[Collected data entries]
::::

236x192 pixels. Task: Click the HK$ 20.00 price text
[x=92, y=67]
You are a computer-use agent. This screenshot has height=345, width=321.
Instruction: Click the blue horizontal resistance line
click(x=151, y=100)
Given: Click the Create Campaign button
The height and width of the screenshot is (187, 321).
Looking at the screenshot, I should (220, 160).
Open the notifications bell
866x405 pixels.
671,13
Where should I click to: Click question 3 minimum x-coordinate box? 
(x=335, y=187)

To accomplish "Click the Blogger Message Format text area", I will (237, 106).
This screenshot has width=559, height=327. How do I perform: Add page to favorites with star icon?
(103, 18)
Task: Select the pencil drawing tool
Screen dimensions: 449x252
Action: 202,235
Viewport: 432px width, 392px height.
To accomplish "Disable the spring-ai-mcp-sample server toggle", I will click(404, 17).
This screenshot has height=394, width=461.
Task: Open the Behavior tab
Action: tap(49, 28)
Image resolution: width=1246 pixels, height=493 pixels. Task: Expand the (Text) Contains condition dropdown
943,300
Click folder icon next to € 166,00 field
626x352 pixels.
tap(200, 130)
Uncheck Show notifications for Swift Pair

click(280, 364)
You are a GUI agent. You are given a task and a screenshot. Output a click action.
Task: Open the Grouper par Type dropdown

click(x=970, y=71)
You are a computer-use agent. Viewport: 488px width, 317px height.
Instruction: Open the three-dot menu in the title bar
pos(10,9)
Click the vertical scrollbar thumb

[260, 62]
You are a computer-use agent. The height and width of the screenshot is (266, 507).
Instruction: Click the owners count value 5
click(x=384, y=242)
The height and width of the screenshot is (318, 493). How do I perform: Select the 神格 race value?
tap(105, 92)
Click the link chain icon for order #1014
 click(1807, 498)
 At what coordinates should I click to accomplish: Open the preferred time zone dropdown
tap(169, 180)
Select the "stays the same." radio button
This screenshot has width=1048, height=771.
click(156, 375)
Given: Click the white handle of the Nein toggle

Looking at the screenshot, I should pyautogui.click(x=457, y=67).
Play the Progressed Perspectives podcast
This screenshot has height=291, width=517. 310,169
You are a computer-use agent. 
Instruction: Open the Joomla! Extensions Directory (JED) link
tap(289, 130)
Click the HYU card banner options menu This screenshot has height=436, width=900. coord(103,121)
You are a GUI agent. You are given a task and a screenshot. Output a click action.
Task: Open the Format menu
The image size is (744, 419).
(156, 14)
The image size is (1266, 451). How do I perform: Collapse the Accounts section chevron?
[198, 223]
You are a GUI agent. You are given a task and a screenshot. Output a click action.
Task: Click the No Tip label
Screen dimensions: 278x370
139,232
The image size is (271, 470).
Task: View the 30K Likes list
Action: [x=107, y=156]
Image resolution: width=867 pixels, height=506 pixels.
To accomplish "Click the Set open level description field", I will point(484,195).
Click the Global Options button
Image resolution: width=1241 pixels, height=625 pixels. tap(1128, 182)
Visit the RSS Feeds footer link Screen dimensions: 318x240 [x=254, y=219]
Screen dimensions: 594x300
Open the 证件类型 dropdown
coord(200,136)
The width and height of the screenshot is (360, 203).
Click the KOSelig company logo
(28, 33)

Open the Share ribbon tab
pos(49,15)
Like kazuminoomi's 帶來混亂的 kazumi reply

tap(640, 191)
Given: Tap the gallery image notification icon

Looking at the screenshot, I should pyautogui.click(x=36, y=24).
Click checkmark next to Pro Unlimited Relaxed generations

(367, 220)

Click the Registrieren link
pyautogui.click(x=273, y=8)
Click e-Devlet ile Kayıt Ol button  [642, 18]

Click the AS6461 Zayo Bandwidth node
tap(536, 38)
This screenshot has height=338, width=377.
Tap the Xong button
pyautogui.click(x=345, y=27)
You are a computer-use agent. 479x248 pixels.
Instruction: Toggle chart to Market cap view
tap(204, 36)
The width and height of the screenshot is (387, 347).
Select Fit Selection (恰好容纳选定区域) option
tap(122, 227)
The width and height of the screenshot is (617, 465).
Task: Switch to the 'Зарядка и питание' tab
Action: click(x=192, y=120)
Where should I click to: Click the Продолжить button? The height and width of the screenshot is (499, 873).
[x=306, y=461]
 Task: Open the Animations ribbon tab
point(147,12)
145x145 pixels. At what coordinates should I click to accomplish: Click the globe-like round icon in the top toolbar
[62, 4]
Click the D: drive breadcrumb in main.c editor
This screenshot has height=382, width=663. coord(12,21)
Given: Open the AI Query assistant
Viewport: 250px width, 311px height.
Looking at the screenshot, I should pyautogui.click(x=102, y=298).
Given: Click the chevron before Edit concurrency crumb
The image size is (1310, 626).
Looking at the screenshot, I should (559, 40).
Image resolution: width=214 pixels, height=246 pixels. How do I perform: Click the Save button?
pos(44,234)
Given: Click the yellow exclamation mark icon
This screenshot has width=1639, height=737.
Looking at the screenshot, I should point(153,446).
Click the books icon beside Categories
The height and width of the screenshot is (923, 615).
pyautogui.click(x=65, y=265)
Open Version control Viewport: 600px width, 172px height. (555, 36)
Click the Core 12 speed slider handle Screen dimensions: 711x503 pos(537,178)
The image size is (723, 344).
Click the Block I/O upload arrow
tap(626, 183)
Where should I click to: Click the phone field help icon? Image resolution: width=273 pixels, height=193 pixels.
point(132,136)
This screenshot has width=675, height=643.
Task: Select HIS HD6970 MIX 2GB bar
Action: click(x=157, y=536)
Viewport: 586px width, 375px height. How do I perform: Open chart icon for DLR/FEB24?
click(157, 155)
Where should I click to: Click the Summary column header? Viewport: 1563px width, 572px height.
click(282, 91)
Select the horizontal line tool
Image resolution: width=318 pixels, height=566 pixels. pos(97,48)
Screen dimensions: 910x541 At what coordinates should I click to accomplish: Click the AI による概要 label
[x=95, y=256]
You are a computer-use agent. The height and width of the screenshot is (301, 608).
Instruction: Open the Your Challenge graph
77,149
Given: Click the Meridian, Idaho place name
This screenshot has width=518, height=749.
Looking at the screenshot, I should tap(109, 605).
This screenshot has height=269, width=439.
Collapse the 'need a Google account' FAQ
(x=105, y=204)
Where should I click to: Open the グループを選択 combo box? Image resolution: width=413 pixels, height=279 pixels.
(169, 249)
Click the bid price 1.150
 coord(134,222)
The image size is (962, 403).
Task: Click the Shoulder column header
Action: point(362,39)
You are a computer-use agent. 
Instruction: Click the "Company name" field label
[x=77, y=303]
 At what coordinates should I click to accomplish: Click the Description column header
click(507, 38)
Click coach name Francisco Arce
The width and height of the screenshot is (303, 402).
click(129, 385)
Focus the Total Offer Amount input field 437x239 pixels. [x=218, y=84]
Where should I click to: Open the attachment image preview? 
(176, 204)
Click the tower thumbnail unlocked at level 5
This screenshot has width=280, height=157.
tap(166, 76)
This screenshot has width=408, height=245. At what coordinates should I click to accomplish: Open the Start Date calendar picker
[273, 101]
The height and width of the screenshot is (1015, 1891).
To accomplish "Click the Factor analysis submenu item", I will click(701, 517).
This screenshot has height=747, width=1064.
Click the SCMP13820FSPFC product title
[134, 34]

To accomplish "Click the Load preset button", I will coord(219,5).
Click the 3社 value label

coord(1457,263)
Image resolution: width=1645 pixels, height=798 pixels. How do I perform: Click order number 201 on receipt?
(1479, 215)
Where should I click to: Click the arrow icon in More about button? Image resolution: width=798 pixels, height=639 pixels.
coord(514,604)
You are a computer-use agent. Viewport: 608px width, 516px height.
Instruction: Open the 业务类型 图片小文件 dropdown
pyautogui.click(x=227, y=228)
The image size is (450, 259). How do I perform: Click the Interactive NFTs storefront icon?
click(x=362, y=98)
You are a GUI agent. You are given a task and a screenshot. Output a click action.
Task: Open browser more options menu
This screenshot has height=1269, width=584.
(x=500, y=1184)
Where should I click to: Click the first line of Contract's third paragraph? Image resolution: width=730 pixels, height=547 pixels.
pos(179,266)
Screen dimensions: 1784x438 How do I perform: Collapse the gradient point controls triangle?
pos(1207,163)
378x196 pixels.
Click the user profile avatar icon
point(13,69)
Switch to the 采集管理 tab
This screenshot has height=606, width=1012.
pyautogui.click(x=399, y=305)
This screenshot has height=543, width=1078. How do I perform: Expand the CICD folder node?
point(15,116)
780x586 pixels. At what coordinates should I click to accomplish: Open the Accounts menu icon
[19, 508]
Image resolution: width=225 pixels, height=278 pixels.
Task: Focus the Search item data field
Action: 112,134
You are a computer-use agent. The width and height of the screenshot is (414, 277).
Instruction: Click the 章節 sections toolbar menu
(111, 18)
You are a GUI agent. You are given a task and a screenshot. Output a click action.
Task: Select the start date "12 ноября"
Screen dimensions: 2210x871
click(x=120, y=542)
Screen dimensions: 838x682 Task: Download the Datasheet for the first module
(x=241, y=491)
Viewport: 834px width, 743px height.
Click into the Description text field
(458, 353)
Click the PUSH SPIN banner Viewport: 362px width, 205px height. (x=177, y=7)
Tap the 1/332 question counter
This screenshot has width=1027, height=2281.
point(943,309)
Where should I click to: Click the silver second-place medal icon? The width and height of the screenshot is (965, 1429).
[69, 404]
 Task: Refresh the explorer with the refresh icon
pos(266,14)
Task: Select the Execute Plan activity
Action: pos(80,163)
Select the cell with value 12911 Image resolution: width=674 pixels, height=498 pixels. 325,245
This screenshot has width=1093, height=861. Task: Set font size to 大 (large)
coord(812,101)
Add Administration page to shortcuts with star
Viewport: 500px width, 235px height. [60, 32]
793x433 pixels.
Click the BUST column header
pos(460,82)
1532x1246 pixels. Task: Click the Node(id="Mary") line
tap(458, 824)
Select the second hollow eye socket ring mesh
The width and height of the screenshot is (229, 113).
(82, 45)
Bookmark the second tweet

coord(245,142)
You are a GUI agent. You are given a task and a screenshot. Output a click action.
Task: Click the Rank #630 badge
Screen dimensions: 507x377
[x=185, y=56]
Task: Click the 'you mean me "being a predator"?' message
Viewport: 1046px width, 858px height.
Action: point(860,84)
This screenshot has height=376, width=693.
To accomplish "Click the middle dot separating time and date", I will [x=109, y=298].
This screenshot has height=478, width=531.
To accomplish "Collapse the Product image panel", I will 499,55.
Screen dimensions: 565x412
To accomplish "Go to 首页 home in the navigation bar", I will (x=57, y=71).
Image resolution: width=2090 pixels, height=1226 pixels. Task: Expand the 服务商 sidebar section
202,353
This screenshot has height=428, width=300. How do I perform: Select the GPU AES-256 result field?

::::

WHAT THIS TASK INVOLVES
Wherever the string "banner" occurs in the records, copy the line it is in.

ANSWER FOR THIS EXERCISE
Click the HYU card banner options menu This screenshot has height=436, width=900. coord(103,121)
Click the PUSH SPIN banner Viewport: 362px width, 205px height. (x=177, y=7)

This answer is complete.